TOKYO (Reuters) -- Japanese automakers Mazda Motor Corp. and Subaru parent company Fuji Heavy Industries Ltd. said they are on track for record full-year profits after strong sales in the United States powered double-digit profit growth in the April-June quarter.
The United States is the biggest market for both of the carmakers and the overall market registered a sales rate of 17 million vehicles in June -- the highest rate in eight years.
The strength of U.S. demand offset weakness in Japan where the two firms stumbled in their fiscal first quarter ahead of new and remodeled vehicle launches, they said today.
The earnings surge for both companies also showed their focus on profitability over sales volume.
"This is a time when our patience is being tested," Mazda Executive Officer Tetsuya Fujimoto told reporters.
He warned Mazda's July vehicle sales in Japan likely fell 20 percent as it prepares to launch a remodelled Demio/Mazda2 subcompact in the fall.
"We can cover for the domestic drop with sales overseas," he said.
Mazda said today it posted a 56.4 billion yen ($549.1 million) operating profit in April-June, up 54.4 percent. Its operating profit margin for April-June improved to 8 percent from 6 percent a year ago.

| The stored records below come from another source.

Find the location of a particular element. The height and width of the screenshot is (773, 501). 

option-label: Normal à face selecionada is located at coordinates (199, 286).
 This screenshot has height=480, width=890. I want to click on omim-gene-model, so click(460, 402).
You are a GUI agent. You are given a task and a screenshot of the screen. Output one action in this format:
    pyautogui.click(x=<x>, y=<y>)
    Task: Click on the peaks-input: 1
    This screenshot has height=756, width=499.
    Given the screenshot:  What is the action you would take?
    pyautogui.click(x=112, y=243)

Japan's fifth-biggest carmaker is boosting profit per vehicle as it launches fuel-efficient vehicles in its "Skyactiv" series that share common structures and are built under a new manufacturing system that cuts costs, Fujimoto said.
Mazda is following in the footsteps of Fuji Heavy, the smallest of Japan's seven passenger carmakers but with the highest operating profit margin at about 13 percent, in fostering a unique image and set of features for its vehicles.

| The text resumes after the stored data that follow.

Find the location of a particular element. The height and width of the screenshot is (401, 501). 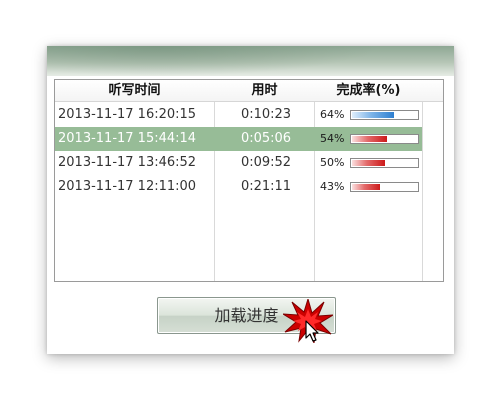

row-time: 2013-11-17 12:11:00 is located at coordinates (128, 186).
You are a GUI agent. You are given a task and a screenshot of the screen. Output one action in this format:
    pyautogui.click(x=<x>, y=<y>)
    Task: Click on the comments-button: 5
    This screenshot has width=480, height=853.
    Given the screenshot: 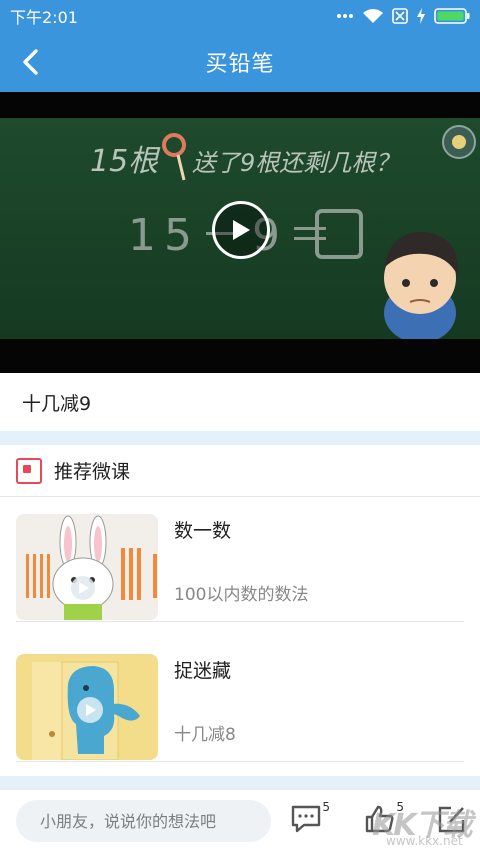 What is the action you would take?
    pyautogui.click(x=310, y=819)
    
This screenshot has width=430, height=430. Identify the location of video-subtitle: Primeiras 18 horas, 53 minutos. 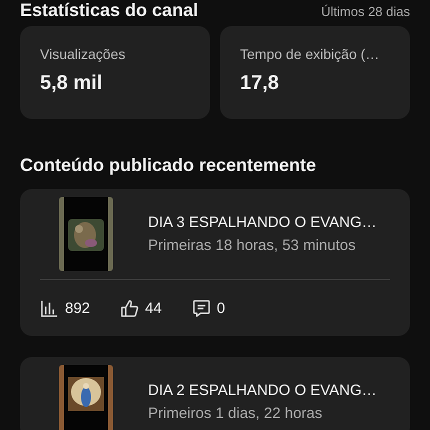
(252, 246).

Fuji Heavy, whose all-wheel drive Subaru vehicles offer an advanced crash prevention system that has proved popular, said today it booked its highest ever first-quarter operating profit of 78.7 billion yen, up 13 percent.
A weaker yen also helped to boost profit at both Mazda and Fuji Heavy, among Japan's three biggest auto exporters along with Toyota Motor Corp. Both stuck to their annual profit forecasts.
Mazda's April-June U.S. sales jumped 18 percent to 78,373 vehicles, helped by the launch of its remodeled Mazda3 compact. The average incentive per vehicle for the three months dropped 13.7 percent from a year ago to $1,563 -- which was less than Toyota, Nissan Motor Co. and Honda Motor Co.
For Subaru, the incentive figure was even lower at $786. Subaru's U.S. sales grew 12 percent to 125,620 vehicles in the April-June quarter, according to the Automotive News Data Center. Subaru's U.S. sales have been led so far this year by the Forester compact SUV, with sales up 16 percent to 74,400 units during the first six months.
But both automakers saw sales drop at double-digit rates in Japan in the first quarter ahead of vehicle launches, while a sales tax hike in April also weighed them down.
Fuji Heavy delayed the launch of its new Levorg station wagon in Japan by about a month to June.
Another headache for Subaru is its limited production capacity. Over the next few months, it will add 20,000 vehicles of annual capacity in Japan and 30,000 vehicles at its U.S. plant in Indiana. By 2016, it plans to boost the Indiana plant's capacity by 50 percent, to 300,000 vehicles.